Pedro vio cómo Zach le pegaba a Kimberly un codazo en las costillas.


—No la he dejado «preñada» —dijo irritado—. Está embarazada de mi hijo.


—Que también es suyo —apuntó Kimberly.


—Pues claro que también es suyo.


—Sí, pero has dicho que está embarazada de «tu» hijo —replicó Kimberly—. Mira, papá, puede que estés acostumbrado a mandar y dar órdenes, pero no a todo el mundo le gusta que tomen decisiones por ellos. Además, si vamos a casarnos, a las mujeres suele gustarnos que nos los pidan, no que nos lo impongan.

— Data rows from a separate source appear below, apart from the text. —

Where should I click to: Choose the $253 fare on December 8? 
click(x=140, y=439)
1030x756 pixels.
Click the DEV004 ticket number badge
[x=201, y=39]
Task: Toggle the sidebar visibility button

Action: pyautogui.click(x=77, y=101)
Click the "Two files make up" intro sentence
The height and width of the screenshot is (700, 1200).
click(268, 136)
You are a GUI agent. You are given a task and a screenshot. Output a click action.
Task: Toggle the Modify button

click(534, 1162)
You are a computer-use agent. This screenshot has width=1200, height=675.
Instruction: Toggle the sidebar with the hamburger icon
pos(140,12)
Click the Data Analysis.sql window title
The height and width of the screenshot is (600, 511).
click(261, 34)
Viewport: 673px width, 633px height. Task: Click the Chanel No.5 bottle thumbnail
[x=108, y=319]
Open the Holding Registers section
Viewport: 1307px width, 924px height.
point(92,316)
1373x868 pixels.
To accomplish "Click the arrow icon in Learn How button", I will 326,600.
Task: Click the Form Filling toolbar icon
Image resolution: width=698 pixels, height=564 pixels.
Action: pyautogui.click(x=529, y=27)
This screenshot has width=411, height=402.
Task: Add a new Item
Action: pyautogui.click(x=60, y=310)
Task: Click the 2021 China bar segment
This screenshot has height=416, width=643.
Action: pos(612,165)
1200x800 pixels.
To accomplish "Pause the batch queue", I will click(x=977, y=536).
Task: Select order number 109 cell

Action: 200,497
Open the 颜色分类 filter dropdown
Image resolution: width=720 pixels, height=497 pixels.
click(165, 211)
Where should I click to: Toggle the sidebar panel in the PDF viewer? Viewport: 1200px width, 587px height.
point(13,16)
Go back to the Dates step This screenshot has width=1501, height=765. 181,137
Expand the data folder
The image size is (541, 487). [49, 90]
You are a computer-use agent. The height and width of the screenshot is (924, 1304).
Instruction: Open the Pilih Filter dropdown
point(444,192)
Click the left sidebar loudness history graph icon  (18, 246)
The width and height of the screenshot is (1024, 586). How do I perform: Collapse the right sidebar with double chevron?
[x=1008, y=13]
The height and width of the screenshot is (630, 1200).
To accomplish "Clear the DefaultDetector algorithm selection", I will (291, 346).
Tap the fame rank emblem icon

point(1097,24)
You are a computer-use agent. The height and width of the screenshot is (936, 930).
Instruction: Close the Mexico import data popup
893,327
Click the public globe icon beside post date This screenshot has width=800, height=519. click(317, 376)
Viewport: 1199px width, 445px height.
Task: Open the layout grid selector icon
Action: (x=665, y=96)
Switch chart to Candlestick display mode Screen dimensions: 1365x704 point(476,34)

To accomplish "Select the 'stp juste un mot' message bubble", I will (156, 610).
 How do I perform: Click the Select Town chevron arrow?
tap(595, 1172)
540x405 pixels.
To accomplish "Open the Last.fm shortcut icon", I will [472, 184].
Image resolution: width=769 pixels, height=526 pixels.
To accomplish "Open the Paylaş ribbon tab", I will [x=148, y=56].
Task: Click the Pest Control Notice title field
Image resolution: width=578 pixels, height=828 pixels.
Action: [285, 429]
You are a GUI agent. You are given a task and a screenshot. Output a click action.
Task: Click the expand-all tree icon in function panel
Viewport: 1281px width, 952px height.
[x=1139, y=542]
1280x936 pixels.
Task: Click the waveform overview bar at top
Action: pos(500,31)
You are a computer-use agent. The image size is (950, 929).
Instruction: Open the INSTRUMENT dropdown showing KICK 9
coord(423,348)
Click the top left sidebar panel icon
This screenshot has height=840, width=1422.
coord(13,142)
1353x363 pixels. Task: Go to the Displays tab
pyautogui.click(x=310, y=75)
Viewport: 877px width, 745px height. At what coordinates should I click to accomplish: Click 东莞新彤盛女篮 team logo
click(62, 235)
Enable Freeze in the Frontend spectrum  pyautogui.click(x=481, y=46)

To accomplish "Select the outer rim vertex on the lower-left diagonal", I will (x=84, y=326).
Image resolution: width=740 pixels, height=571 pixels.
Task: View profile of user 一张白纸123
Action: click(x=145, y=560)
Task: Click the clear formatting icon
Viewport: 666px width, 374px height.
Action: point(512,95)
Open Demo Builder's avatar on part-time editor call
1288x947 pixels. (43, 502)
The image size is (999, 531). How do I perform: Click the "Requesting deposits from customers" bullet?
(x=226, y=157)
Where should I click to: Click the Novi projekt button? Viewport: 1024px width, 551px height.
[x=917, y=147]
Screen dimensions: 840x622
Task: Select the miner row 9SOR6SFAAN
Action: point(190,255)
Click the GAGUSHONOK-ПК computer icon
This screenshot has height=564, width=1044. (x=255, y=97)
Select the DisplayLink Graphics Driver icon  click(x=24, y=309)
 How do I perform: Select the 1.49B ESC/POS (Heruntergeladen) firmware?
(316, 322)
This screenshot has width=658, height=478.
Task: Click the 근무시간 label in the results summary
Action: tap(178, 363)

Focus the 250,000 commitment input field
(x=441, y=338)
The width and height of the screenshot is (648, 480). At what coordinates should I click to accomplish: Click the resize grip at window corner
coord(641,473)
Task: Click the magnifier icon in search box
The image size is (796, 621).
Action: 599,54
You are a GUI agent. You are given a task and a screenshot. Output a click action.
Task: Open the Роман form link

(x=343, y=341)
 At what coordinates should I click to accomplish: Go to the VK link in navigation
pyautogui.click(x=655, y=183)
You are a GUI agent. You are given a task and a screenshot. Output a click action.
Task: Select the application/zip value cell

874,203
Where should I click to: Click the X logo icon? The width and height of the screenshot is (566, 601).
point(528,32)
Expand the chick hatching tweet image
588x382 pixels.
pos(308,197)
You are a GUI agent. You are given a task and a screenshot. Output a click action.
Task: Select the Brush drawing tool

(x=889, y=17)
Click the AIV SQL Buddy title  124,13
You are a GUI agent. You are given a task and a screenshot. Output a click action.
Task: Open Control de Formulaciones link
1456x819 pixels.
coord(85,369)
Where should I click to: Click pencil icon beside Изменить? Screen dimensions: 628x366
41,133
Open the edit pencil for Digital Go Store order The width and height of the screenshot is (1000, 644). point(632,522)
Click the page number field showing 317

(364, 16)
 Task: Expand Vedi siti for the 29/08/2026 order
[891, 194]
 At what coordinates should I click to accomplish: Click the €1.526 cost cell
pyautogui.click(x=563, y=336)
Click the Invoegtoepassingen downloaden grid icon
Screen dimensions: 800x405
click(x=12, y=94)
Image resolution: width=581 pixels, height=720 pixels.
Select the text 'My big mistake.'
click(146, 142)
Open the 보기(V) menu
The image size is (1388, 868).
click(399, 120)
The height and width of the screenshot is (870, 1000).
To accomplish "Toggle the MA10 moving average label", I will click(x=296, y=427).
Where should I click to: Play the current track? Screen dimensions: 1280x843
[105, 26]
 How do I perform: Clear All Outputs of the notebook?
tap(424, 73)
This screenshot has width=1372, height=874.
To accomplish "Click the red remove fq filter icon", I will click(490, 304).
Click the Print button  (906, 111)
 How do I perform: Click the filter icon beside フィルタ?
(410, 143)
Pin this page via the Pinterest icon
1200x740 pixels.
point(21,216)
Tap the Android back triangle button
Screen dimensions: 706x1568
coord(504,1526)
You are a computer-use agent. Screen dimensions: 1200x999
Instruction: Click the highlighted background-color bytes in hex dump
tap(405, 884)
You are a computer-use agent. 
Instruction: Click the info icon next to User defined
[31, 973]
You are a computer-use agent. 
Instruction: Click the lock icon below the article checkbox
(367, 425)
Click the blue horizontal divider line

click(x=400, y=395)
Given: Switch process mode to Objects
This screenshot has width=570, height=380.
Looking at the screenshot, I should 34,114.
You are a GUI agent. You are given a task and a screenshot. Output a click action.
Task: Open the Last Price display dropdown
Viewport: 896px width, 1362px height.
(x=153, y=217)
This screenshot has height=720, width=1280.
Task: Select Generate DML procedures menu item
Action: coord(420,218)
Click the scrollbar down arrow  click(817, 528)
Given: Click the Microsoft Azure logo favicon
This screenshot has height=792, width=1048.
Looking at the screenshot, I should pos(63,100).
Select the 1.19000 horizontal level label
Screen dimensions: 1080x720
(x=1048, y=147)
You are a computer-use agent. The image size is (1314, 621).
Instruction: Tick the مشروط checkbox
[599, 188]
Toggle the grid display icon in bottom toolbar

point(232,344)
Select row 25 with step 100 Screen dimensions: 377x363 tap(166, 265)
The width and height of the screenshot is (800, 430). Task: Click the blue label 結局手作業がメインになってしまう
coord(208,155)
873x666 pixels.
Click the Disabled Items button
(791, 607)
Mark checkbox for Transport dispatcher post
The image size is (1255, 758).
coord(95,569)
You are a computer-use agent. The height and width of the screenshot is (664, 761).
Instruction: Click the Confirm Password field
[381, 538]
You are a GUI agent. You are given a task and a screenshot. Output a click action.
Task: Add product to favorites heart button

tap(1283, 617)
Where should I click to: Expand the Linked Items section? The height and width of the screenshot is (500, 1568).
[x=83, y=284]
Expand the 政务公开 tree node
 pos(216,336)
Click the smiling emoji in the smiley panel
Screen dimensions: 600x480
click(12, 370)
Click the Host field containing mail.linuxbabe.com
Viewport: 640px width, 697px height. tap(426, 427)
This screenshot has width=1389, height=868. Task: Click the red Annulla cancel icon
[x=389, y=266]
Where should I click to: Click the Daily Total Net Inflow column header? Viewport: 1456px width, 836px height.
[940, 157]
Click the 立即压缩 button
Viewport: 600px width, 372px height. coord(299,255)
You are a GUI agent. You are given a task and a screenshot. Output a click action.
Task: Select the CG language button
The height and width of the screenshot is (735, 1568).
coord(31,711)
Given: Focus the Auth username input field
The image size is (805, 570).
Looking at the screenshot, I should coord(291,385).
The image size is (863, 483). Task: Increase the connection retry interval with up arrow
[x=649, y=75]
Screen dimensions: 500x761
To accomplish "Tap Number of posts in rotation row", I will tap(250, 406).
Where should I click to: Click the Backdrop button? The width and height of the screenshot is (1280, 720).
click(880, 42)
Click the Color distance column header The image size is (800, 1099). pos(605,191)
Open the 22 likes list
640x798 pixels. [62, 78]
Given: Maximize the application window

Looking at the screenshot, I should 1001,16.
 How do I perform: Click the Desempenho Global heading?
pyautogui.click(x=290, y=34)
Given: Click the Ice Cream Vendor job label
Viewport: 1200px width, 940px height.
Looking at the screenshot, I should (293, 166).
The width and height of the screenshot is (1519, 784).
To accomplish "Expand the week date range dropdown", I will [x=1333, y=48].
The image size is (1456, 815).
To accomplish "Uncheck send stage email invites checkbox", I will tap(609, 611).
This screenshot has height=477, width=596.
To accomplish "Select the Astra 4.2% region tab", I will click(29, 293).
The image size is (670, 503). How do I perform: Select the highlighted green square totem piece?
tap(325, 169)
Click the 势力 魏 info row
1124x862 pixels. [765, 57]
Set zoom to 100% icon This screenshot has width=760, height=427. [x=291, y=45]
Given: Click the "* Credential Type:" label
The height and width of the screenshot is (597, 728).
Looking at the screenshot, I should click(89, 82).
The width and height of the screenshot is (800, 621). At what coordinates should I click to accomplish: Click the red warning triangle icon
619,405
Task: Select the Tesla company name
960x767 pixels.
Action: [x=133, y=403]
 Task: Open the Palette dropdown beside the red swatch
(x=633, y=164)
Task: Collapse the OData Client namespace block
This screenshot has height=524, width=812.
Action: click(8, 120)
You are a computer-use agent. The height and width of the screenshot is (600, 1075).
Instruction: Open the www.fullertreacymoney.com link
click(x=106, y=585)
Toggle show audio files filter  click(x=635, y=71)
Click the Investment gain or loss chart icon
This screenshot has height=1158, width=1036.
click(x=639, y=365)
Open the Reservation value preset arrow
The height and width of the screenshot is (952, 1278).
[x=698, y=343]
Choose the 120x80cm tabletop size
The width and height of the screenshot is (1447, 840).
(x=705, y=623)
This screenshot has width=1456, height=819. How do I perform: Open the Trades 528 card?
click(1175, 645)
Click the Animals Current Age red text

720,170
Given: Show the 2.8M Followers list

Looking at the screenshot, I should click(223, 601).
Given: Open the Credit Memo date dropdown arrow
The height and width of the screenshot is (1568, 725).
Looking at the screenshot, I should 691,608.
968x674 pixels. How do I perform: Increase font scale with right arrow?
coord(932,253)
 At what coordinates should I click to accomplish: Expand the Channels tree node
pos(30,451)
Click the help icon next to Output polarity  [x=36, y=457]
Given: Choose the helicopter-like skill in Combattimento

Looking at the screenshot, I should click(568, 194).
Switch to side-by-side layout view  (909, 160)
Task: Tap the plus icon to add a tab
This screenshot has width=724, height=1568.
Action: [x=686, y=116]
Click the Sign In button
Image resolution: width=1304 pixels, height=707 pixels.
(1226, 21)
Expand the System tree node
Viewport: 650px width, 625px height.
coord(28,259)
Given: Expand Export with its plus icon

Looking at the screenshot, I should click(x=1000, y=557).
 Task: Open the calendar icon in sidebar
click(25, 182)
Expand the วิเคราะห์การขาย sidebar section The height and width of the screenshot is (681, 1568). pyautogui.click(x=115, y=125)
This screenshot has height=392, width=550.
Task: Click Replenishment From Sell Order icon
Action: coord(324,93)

Su padre parecía haberse quedado traspuesto.


—Entonces, lo que tendría que hacer sería pedírselo... —murmuró para sí, como si acabara de tener una revelación—. Es verdad; no confía en mí. Yo le confiaría mi vida, pero ella aún no confía en mí.


Un profundo silencio cayó sobre la sala.


—Estás enamorado de ella de verdad, y por primera vez estás confundido, ¿no es cierto, papá? —le preguntó su hija, poniéndole una mano en el brazo.


Pedro asintió. Tenía una sensación de quemazón en la garganta, por la emoción, pero al mismo tiempo era como si se hubiera liberado de un enorme peso.


—Sí, la quiero con toda mi alma —murmuró.


—¿Y se lo has dicho? —le preguntó Kimberly.